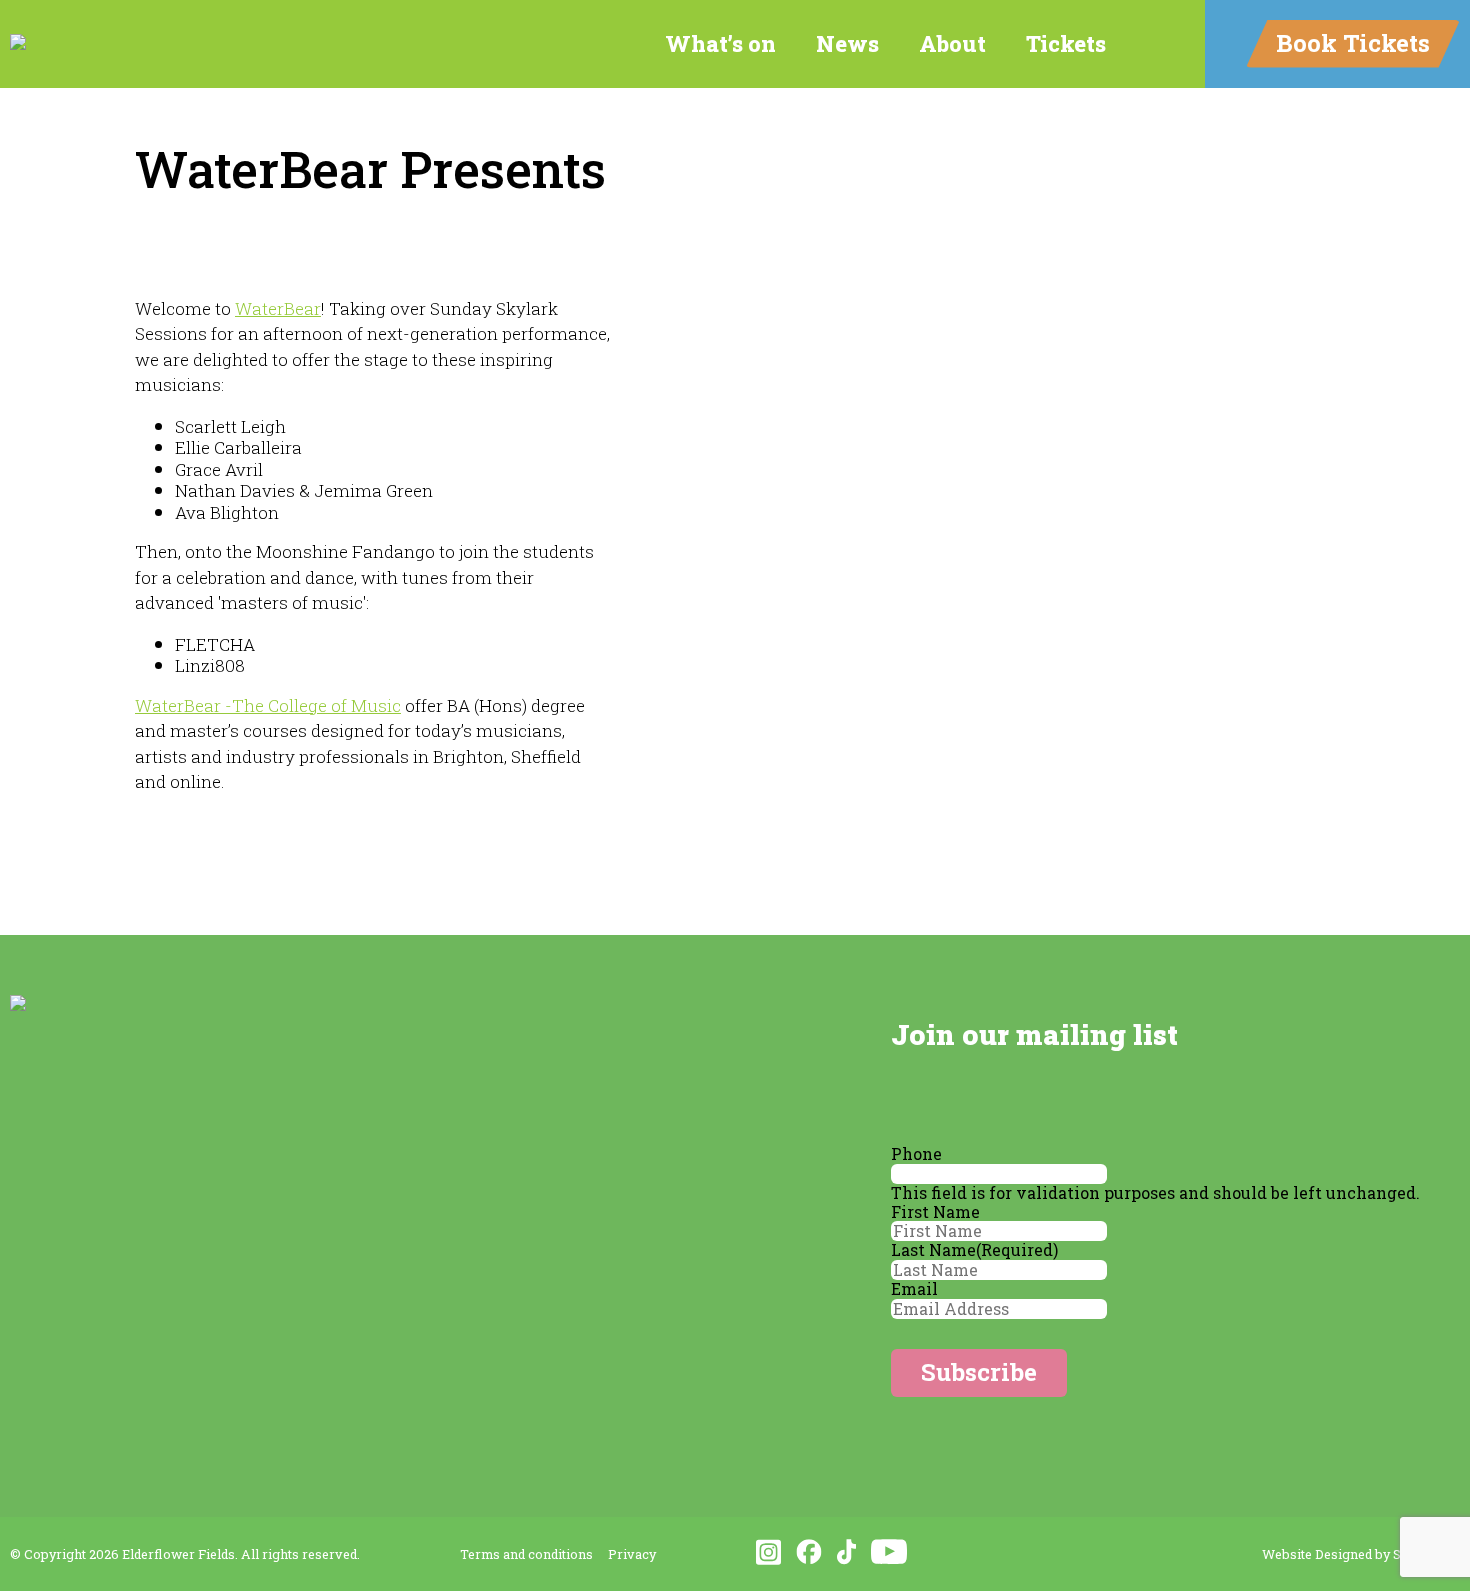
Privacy (632, 1554)
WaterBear (278, 308)
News (847, 43)
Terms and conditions (526, 1554)
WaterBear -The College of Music (268, 705)
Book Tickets (1353, 43)
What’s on (720, 43)
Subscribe (979, 1372)
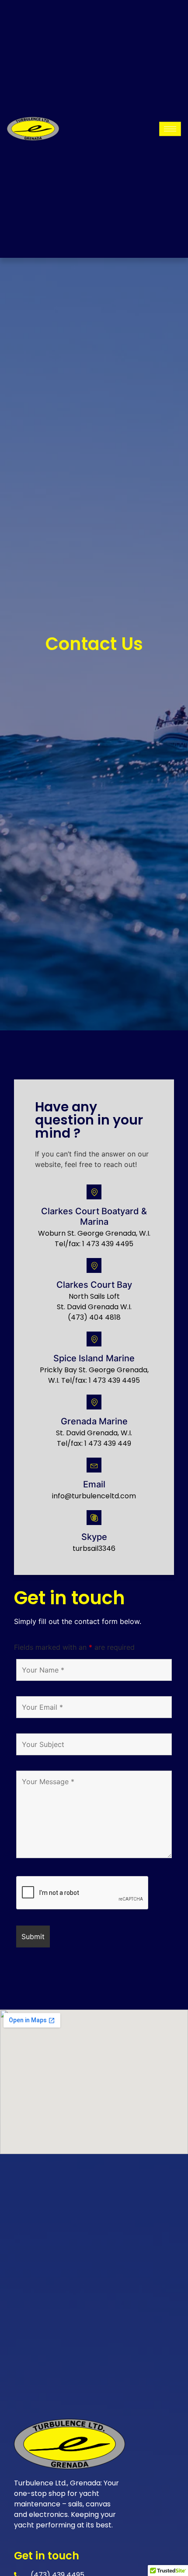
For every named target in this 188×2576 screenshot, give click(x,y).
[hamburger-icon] (170, 129)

-.-.-

**Brief**
Return exactly the lines running from the line with "News (847, 43)" through the final line of the listing. Leave the pictures out.

**Written solution**
News (847, 43)
Terms and conditions (526, 1554)
WaterBear -The College of Music (268, 705)
Book Tickets (1353, 43)
What’s on (720, 43)
Subscribe (979, 1372)
For every named target in this 188×2576 screenshot, give click(x,y).
[hamburger-icon] (170, 129)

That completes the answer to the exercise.